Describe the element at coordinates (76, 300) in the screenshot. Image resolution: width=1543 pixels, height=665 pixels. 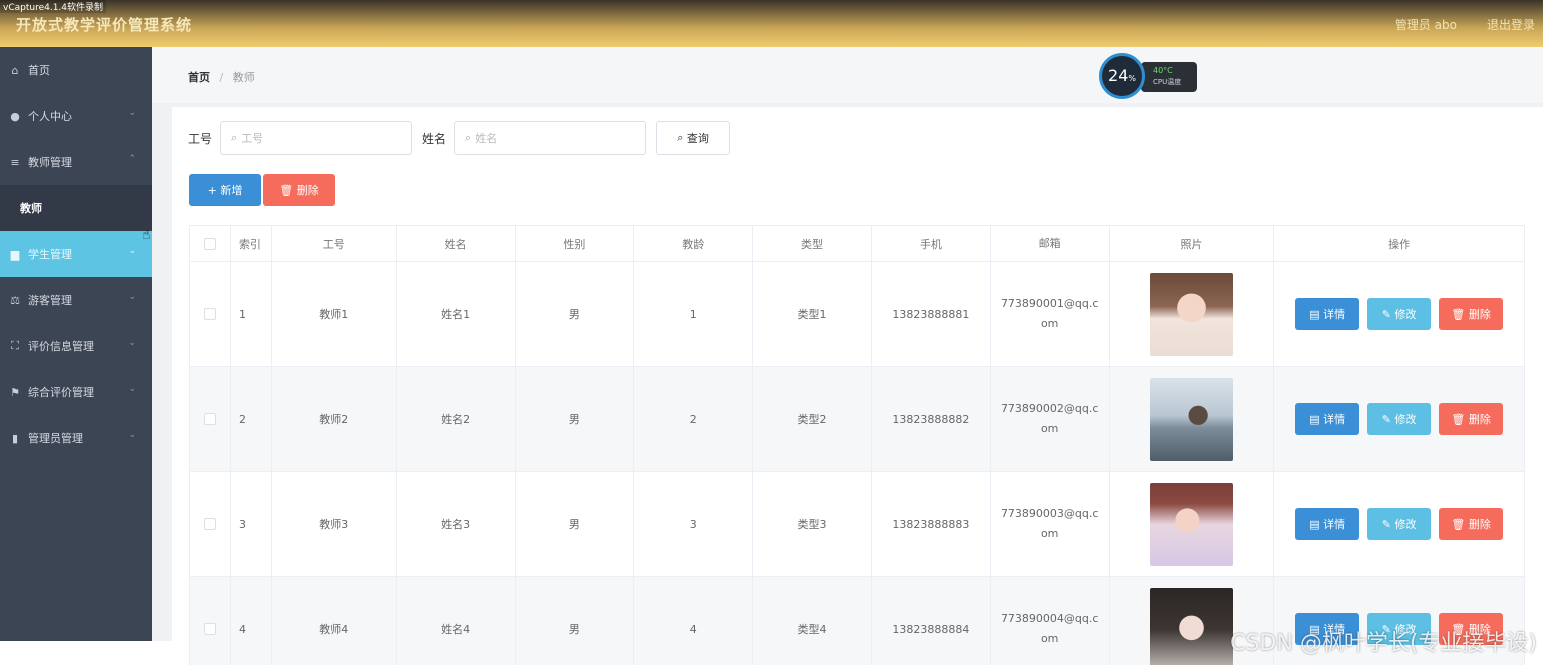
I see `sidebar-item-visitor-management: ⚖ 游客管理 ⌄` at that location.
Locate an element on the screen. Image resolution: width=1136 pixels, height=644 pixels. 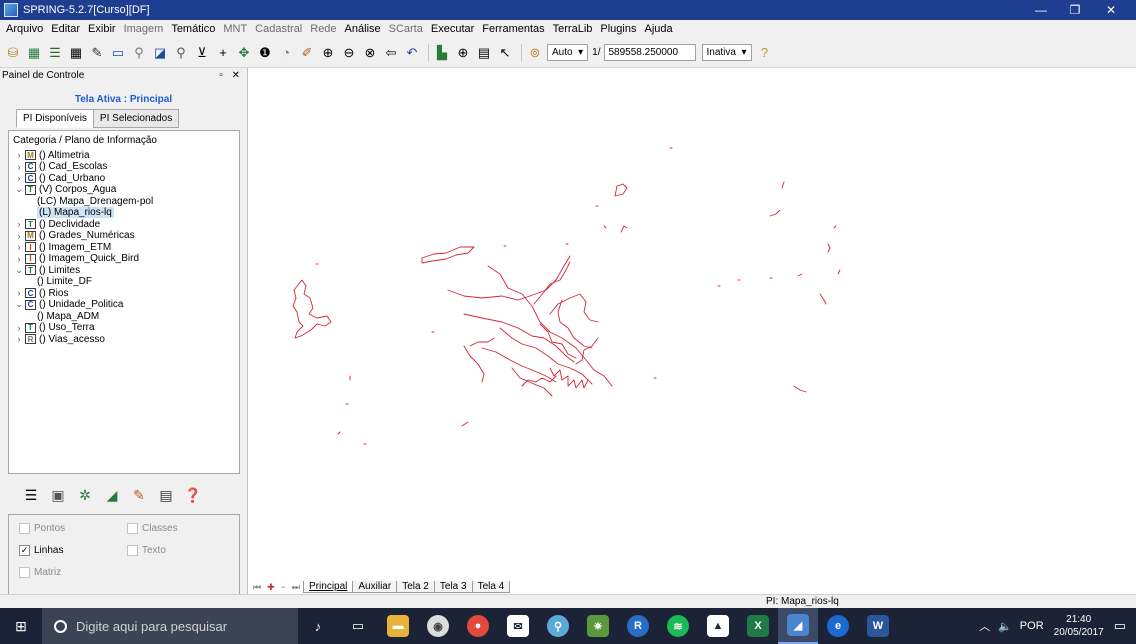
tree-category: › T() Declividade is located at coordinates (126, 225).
==
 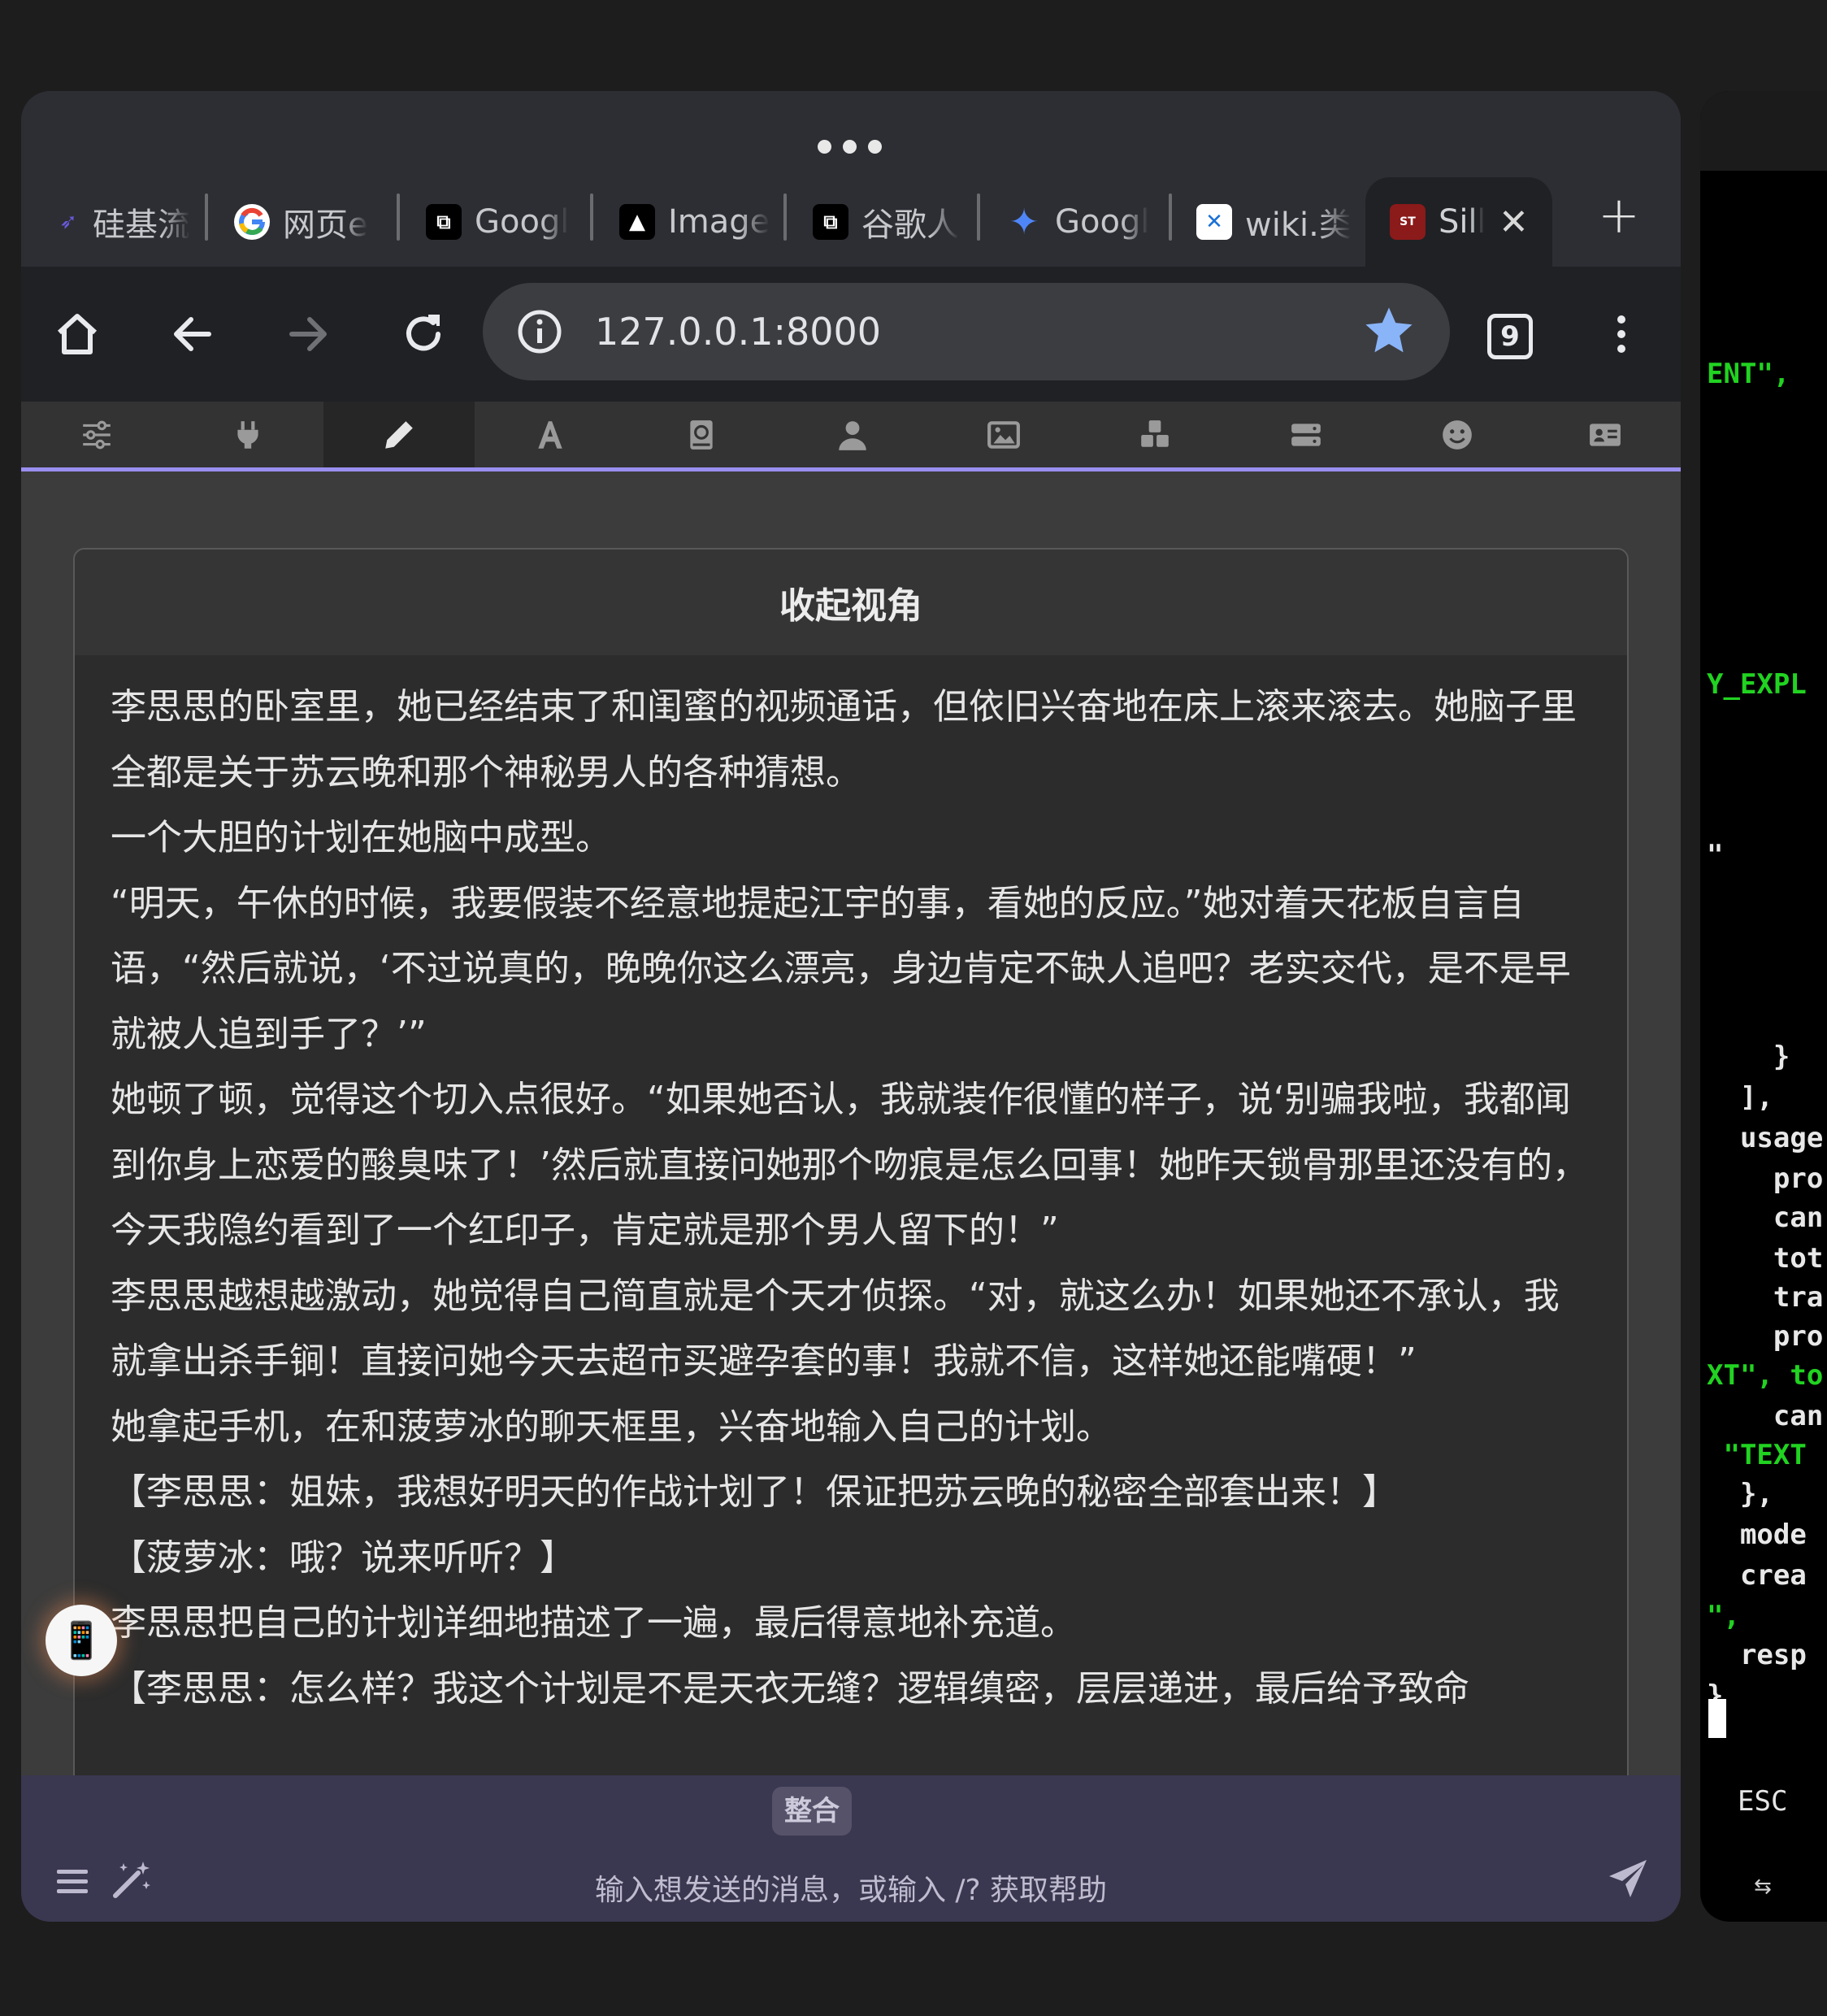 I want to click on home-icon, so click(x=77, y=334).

▸ **TO DO**
Rewrite the entries starting at the line containing "Describe the element" and ending at the line containing "tree-category: › T()", with "Image resolution" replaced by "Image size" and nothing else changed. Leave the pictures out of your answer.

▸ **SOLUTION FOR THIS EXERCISE**
Describe the element at coordinates (76, 300) in the screenshot. Image size: width=1543 pixels, height=665 pixels. 
I see `sidebar-item-visitor-management: ⚖ 游客管理 ⌄` at that location.
Locate an element on the screen. Image size: width=1136 pixels, height=644 pixels. 
tree-category: › T() Declividade is located at coordinates (126, 225).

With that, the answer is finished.